JOHANNESBURG, South Africa — White South Africa's problem, as voter Peter Gray sees it, is that the Conservative Party would create "economic disaster" by antagonizing the world, and the liberal Democratic Party would allow black revolutionaries to trample over the white minority.
What the country needs is "something middle of the road but more liberal-minded" than in the past, the banker believes.
That's why Gray, and many whites like him, will probably be voting, somewhat reluctantly, for the National Party in South Africa's Sept. 6 parliamentary elections, one of the most important in 41 years of apartheid and Nationalist rule.
"I want South Africa to speed up (apartheid) reform," Gray said recently as he and his wife waited in a primary school gymnasium in Johannesburg's northern suburbs to hear President Frederik W. de Klerk address a political meeting.
"But we South Africans are scared by what we've seen happen to whites in the rest of Africa," Gray added. "We're in a minority, and we would need protection. How they're going to do that is the question."
In two weeks, 5.5 million whites, Indians and mixed-raced Coloreds will select racially segregated chambers of Parliament while the country's 26 million disfranchised blacks watch from the sidelines.
De Klerk's National Party is all but guaranteed a majority in the controlling white chamber, despite stiff challenges from the Conservatives on the right and the Democrats on the left. But its margin of victory, and the enthusiasm of its support, may be at the lowest level in its history.

» **WHAT TO WORK ON**
Repeat the entire article on white voters and South Africa's parliamentary elections, word for word.

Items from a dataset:
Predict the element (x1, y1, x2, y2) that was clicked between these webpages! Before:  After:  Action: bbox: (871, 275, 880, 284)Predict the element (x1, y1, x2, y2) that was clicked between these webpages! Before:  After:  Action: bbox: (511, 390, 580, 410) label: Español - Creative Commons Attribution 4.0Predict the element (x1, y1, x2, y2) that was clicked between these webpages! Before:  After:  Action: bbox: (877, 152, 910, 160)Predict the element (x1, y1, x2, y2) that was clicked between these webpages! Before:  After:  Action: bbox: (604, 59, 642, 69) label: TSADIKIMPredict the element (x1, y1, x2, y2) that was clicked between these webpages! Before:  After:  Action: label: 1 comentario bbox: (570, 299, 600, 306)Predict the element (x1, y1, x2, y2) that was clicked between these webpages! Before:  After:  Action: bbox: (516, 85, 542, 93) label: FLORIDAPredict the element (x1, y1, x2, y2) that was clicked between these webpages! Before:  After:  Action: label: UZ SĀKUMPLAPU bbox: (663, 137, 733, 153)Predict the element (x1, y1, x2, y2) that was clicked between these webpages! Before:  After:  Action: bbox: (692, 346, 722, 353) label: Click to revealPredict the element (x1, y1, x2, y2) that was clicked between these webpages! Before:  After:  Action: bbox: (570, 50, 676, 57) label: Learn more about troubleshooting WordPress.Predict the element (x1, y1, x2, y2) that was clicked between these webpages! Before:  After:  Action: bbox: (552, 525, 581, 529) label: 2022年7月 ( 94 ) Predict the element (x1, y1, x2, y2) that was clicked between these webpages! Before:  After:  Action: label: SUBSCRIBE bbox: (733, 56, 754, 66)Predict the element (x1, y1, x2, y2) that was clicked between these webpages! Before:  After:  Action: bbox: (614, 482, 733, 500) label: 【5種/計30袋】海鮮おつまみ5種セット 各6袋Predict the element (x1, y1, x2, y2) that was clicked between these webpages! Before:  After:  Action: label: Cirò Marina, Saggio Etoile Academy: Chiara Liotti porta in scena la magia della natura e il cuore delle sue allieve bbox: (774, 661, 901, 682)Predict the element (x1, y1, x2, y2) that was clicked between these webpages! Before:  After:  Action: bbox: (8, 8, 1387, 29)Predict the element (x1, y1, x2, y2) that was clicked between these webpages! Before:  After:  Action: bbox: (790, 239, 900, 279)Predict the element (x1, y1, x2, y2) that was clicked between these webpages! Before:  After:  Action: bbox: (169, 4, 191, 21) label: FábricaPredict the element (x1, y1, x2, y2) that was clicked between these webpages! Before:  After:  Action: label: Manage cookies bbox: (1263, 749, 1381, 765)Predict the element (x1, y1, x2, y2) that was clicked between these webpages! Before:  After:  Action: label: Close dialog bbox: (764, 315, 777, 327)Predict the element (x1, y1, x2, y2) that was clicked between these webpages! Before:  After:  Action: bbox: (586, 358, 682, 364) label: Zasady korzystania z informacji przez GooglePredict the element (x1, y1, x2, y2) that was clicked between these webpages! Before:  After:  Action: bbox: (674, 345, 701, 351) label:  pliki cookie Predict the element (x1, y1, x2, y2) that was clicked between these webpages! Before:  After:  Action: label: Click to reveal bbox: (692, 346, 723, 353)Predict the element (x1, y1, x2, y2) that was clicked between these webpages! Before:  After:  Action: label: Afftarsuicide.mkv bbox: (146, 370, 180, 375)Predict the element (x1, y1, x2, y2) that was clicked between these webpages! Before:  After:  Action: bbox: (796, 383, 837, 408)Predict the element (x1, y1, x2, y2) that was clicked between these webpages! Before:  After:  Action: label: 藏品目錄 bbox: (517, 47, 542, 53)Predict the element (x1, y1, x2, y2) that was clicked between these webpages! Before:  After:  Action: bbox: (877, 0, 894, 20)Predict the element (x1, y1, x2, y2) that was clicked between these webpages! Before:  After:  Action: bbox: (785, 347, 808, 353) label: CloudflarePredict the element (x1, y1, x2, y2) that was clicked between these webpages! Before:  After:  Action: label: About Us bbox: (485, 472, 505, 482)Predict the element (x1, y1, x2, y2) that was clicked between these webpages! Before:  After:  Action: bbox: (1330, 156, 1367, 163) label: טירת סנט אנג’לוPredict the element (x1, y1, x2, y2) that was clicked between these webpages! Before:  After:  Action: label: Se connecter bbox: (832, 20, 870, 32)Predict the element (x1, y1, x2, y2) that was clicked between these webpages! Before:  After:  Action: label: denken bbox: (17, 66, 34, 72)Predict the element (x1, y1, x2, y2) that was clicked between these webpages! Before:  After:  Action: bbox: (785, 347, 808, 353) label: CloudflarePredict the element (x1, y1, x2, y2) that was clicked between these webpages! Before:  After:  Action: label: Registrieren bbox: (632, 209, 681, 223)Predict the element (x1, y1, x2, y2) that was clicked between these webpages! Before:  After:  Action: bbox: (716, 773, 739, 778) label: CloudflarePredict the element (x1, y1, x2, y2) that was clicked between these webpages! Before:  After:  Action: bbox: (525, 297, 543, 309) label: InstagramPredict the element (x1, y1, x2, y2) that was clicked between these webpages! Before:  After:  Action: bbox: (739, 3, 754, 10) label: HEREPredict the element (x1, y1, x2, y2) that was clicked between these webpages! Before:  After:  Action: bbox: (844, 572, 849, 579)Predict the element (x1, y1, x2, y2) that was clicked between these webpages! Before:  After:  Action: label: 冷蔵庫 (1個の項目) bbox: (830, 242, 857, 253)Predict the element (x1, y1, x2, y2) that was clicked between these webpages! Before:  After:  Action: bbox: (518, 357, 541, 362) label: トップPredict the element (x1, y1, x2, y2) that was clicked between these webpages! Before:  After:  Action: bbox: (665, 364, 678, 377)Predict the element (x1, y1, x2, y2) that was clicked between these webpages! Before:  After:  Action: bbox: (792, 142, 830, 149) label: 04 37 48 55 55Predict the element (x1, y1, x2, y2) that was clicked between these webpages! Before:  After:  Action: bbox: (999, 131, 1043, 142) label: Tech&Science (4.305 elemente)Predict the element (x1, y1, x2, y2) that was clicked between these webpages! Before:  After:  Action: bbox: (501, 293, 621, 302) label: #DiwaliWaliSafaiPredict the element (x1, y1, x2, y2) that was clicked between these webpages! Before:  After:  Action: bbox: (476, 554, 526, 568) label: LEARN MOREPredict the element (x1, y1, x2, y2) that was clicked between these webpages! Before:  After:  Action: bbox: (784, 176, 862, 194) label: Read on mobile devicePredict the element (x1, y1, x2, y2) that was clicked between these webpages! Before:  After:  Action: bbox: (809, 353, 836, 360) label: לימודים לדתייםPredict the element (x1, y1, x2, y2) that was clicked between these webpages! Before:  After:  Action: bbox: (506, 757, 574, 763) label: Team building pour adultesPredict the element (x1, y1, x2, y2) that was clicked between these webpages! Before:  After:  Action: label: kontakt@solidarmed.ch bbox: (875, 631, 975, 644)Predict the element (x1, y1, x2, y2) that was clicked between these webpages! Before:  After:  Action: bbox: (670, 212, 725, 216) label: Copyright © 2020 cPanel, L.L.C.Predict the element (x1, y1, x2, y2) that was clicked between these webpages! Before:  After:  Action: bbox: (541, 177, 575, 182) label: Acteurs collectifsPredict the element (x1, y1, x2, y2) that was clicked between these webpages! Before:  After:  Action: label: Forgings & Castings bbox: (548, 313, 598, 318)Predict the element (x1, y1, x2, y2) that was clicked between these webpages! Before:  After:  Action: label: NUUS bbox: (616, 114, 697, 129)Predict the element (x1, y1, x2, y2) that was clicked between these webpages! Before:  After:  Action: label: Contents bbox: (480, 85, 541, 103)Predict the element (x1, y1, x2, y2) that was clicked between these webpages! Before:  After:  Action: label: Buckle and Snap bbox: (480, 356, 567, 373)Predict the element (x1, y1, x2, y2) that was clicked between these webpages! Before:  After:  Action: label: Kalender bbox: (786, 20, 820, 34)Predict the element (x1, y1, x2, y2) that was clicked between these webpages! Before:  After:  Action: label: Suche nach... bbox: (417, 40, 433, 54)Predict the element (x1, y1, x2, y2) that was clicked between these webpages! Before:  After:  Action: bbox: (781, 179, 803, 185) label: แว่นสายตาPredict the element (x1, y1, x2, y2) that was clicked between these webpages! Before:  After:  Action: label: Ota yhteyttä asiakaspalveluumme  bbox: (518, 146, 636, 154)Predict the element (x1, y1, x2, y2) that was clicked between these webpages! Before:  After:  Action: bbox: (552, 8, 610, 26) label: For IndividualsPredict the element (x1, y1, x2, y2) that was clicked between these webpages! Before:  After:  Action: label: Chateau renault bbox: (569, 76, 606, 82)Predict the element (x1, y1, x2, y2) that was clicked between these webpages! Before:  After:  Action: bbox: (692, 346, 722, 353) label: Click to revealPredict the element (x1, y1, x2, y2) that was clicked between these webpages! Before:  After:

» **RESULT FOR THIS TASK**
JOHANNESBURG, South Africa — White South Africa's problem, as voter Peter Gray sees it, is that the Conservative Party would create "economic disaster" by antagonizing the world, and the liberal Democratic Party would allow black revolutionaries to trample over the white minority.
What the country needs is "something middle of the road but more liberal-minded" than in the past, the banker believes.
That's why Gray, and many whites like him, will probably be voting, somewhat reluctantly, for the National Party in South Africa's Sept. 6 parliamentary elections, one of the most important in 41 years of apartheid and Nationalist rule.
"I want South Africa to speed up (apartheid) reform," Gray said recently as he and his wife waited in a primary school gymnasium in Johannesburg's northern suburbs to hear President Frederik W. de Klerk address a political meeting.
"But we South Africans are scared by what we've seen happen to whites in the rest of Africa," Gray added. "We're in a minority, and we would need protection. How they're going to do that is the question."
In two weeks, 5.5 million whites, Indians and mixed-raced Coloreds will select racially segregated chambers of Parliament while the country's 26 million disfranchised blacks watch from the sidelines.
De Klerk's National Party is all but guaranteed a majority in the controlling white chamber, despite stiff challenges from the Conservatives on the right and the Democrats on the left. But its margin of victory, and the enthusiasm of its support, may be at the lowest level in its history.